• YOUR ASSIGNMENT
Of the entries below, restate word for word only the section that runs from the line with "Screen dimensions: 907x462" to the line with "Task: Open more", counting both ends.

Stored data:
★ ★ ★ ★

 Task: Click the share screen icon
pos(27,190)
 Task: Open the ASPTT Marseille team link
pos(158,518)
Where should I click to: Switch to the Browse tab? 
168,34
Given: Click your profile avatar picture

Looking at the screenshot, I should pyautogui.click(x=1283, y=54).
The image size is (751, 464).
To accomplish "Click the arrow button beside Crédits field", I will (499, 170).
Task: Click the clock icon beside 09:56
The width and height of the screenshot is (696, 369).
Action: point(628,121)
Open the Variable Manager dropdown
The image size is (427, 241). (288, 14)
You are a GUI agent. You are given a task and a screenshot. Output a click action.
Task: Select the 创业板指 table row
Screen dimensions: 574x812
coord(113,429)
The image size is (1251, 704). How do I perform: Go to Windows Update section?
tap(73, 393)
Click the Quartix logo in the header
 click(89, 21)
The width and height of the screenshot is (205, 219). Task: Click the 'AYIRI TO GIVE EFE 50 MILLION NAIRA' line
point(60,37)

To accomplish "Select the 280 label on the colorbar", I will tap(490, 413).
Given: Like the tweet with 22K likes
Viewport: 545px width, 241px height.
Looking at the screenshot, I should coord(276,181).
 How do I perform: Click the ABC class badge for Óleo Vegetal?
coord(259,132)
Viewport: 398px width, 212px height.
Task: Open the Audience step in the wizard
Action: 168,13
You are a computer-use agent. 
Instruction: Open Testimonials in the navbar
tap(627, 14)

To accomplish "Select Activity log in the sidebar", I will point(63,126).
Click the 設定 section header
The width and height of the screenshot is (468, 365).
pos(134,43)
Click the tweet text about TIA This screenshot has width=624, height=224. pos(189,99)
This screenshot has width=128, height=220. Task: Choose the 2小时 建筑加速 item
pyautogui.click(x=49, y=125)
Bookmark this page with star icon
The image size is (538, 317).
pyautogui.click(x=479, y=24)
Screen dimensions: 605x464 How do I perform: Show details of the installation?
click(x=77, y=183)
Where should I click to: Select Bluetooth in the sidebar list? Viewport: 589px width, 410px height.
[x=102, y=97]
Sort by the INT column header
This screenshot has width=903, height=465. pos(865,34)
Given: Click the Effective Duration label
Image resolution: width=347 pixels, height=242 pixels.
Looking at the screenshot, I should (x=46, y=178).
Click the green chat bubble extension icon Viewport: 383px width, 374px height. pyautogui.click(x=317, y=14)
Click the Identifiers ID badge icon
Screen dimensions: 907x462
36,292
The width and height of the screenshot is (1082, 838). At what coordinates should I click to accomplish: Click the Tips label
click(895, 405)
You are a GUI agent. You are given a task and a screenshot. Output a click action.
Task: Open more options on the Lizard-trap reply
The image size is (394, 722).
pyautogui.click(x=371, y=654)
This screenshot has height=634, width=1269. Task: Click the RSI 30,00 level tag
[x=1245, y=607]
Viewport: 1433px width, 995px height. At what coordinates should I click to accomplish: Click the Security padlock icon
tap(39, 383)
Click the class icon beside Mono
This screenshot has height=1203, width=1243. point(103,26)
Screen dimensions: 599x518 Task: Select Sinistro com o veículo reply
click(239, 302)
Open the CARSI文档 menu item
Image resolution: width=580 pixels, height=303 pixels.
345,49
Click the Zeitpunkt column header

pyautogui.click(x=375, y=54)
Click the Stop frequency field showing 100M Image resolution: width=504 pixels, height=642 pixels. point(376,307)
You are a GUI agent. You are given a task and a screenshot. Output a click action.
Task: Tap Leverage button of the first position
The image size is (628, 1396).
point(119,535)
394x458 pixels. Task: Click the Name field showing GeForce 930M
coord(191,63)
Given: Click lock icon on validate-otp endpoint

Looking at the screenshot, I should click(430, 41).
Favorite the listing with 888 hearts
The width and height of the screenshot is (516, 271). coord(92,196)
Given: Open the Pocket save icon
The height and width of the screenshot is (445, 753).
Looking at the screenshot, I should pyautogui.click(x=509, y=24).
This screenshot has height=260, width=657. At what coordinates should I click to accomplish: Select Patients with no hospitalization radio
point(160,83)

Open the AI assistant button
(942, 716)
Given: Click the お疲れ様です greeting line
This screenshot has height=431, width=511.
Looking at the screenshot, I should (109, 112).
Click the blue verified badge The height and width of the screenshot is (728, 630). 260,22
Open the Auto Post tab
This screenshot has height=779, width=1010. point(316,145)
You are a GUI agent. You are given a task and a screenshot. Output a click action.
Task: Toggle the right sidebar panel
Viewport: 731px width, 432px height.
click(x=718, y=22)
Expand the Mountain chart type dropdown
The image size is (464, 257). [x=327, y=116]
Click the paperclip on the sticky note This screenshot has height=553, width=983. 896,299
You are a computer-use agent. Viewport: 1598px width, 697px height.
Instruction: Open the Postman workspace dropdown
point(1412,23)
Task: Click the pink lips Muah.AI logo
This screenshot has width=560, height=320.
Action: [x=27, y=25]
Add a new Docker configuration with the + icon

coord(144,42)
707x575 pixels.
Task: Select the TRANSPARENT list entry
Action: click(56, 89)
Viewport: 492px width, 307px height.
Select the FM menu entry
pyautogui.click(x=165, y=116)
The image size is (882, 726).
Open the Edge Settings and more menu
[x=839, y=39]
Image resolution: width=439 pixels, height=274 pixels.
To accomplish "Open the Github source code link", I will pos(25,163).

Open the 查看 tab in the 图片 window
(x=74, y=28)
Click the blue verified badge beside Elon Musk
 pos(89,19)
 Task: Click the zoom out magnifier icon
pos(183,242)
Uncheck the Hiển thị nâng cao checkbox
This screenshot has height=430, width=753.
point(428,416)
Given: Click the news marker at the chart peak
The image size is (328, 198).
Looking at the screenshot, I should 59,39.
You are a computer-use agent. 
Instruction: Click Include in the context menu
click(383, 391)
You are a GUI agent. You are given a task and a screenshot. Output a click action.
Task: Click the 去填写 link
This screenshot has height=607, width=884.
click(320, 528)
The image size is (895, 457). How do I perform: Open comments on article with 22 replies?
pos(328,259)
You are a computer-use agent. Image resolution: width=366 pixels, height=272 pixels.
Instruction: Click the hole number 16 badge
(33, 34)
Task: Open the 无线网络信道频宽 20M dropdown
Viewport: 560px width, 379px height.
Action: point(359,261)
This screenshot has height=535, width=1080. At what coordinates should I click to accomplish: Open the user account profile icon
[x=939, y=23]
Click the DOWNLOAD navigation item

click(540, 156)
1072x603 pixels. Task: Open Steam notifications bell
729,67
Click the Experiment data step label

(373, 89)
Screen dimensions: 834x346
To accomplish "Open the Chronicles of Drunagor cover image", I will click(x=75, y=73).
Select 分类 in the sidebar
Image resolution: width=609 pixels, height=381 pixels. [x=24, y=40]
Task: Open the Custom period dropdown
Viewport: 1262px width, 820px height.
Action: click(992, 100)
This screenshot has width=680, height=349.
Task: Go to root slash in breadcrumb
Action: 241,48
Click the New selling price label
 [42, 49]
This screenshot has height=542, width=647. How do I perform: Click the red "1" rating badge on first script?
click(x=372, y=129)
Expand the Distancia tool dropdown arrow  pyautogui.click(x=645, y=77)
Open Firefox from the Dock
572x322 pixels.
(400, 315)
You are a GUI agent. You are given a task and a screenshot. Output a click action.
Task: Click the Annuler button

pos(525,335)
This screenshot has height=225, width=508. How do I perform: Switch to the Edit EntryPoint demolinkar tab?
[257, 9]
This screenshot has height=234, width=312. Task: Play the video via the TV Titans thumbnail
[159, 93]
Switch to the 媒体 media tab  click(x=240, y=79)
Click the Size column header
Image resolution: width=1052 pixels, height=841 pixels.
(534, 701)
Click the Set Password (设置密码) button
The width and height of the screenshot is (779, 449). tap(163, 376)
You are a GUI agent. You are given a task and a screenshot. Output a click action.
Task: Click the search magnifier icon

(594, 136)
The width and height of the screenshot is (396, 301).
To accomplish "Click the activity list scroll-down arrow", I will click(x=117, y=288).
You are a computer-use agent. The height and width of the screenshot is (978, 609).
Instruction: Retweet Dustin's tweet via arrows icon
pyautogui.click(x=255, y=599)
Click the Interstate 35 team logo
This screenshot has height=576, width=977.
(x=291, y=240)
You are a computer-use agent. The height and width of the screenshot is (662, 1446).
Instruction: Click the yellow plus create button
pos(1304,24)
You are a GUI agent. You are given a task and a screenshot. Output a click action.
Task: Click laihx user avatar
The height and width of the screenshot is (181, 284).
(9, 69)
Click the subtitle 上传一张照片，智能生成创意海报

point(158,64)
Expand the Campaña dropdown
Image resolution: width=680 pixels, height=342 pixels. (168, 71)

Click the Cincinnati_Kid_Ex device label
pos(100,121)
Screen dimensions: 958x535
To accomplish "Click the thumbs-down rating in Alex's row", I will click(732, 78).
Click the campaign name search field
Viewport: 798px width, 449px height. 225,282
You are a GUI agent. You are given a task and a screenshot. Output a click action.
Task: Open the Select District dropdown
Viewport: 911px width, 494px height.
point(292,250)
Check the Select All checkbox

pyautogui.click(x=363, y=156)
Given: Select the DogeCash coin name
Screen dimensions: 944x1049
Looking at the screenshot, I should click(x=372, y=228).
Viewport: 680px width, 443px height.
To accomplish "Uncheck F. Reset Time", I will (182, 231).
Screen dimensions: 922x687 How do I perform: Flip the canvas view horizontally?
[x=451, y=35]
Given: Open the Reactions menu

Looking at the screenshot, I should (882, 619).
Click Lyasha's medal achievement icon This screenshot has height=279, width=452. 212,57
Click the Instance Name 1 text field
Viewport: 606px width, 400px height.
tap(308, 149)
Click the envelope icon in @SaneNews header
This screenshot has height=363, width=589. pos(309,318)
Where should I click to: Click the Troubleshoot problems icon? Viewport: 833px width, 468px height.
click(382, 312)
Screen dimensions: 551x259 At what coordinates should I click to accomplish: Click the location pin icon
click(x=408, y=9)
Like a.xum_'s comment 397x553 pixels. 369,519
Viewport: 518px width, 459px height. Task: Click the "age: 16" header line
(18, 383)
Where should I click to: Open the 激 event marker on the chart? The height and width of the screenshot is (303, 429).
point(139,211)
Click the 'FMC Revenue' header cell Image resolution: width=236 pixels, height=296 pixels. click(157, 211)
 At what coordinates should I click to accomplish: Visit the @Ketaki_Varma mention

★ ★ ★ ★

• OUTPUT FOR THIS TASK
Screen dimensions: 907x462
36,292
The width and height of the screenshot is (1082, 838). At what coordinates should I click to accomplish: Click the Tips label
click(895, 405)
You are a GUI agent. You are given a task and a screenshot. Output a click action.
Task: Open more options on the Lizard-trap reply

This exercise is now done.